Omega-3 fatty acids are especially important for brain function and a good source of these is fatty fish. The abundant Omega-3’s and healthy unsaturated fats in fish are linked to lower blood levels of beta-amyloid—the protein that forms damaging clumps in the brains of people with Alzheimer’s disease. Including fish in your diet at least twice per week is recommended and the low-mercury fish, such as salmon, canned light tuna, cod and pollack, are best, and sardines and herring are also beneficial.
Flaxseeds, avocados and walnuts are also sources of good fats. Nuts are an excellent source of protein and in one study, a higher consumption of walnuts was linked to improved cognitive test scores. Walnuts are high in alpha-linolenic acid (ALA), which helps lower blood pressure and protects arteries and is good for both the heart and the brain. Avocados contribute to better blood flow, benefiting the brain, and lowering blood pressure.

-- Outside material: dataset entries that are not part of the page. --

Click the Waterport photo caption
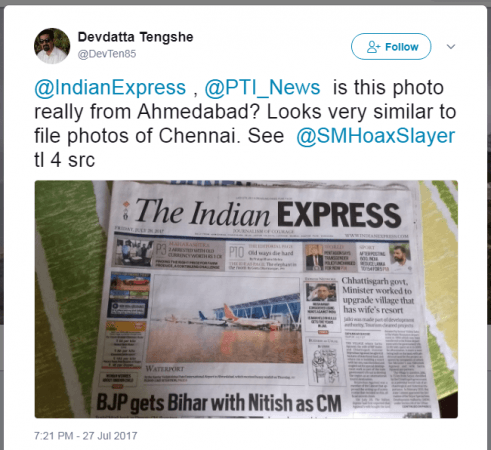 (x=165, y=369)
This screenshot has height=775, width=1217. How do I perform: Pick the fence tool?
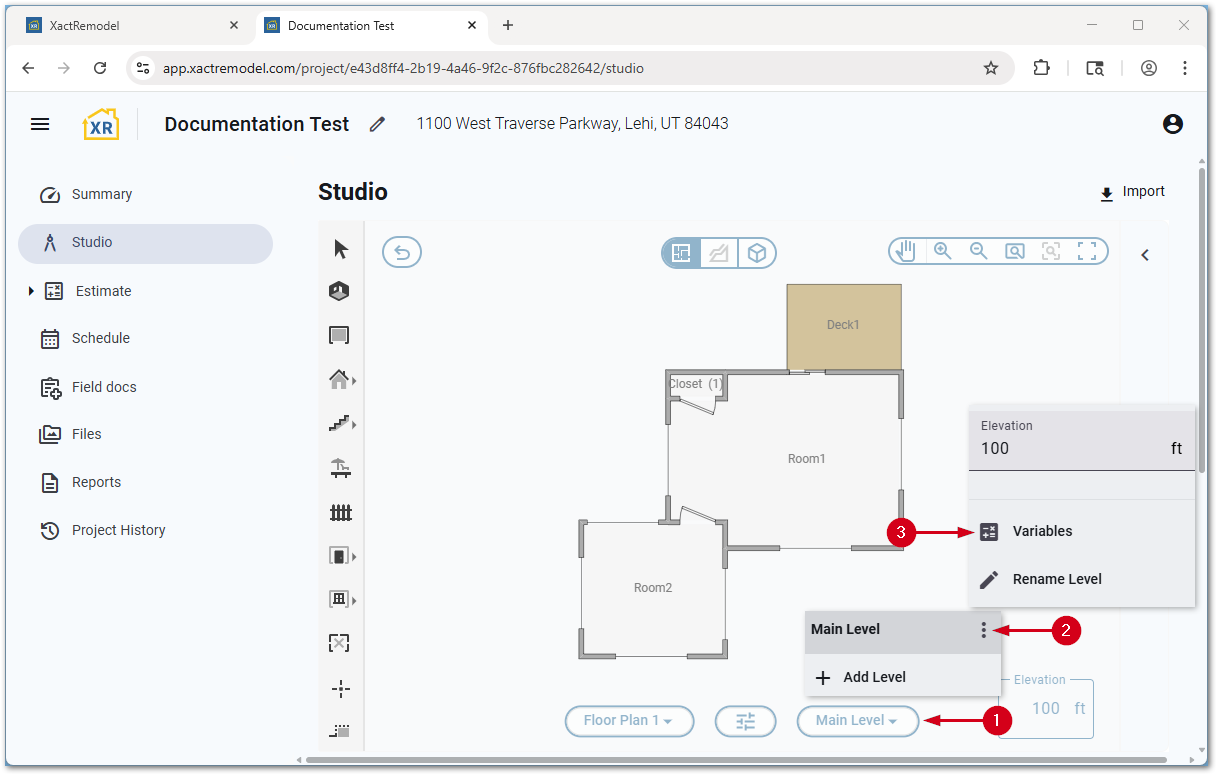click(x=340, y=513)
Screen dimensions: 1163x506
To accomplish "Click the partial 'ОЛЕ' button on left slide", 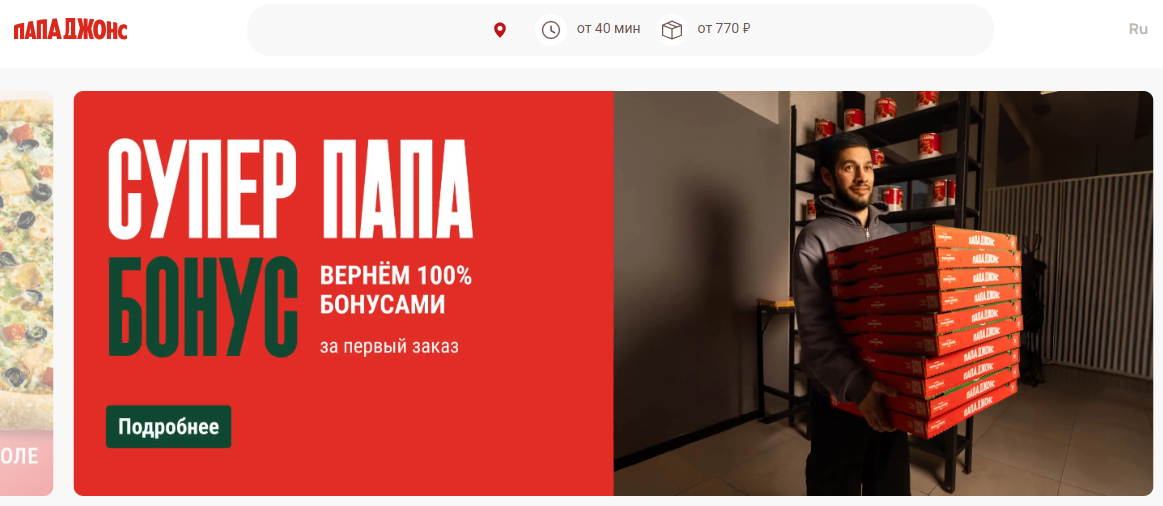I will pyautogui.click(x=22, y=456).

Berries contain flavonoids which give them their bright colors and, according to research, help improve memory. Studies have shown that diets rich in berries improved learning capacity and motor skills. In addition, they can delay memory decline. Berries help protect the brain from oxidative stress and reduce the effects of age-related conditions like dementia.
Research also shows that green leafy vegetables play a role in slowing cognitive decline. Finding ways to include kale, spinach, collards and broccoli in your diet will provide you with the benefits of brain-healthy nutrients like vitamin K, lutein, folate, and beta carotene. Search in cookbooks and online for new and different recipes that appeal to you to make it easier to include more greens in your diet.
Higher levels of Vitamin E correspond with less cognitive decline as we age. Nuts and seeds are good sources of this important vitamin. Try adding an ounce a day of walnuts, hazelnuts, Brazil nuts, filberts, almonds, cashews, peanuts, sunflower seeds, sesame seeds, or flax seed. Non-hydrogenated nut butters such as peanut butter, almond butter, and tahini will work as well. If you are monitoring salt intake, select the unsalted varieties.
Whole grains contribute to cardiovascular health which is vital for a healthy brain. For those who are gluten-intolerant or choose to avoid breads, beans and un-ground whole grains like quinoa and barley are good choices. The brain requires a steady source of glucose to provide energy and whole grains and beans can provide this. Both are generally affordable and can be prepared in a variety of ways to please every palate.
Your cup of coffee or tea in the morning can do more than wake you up. In one study, participants who had consumed caffeine scored better on mental function. Caffeine has also shown to solidify new memories. As with many things, a cup or two of coffee or tea has been shown to be helpful, but excess consumption of caffeine is not recommended and can cause other health issues.
If most of the dietary items above are already a part of your daily routine, you can rest assured you are eating in a manner that enhances your brain function. If you recognize immediately that there is room for improvement in your diet, consider one area that appeals to you and make a plan to work new foods in that group into your current meal plan. Once that is part of your daily routine, you can move on to another area. We all want to age well and keeping our brains healthy and alert is one of the biggest priorities!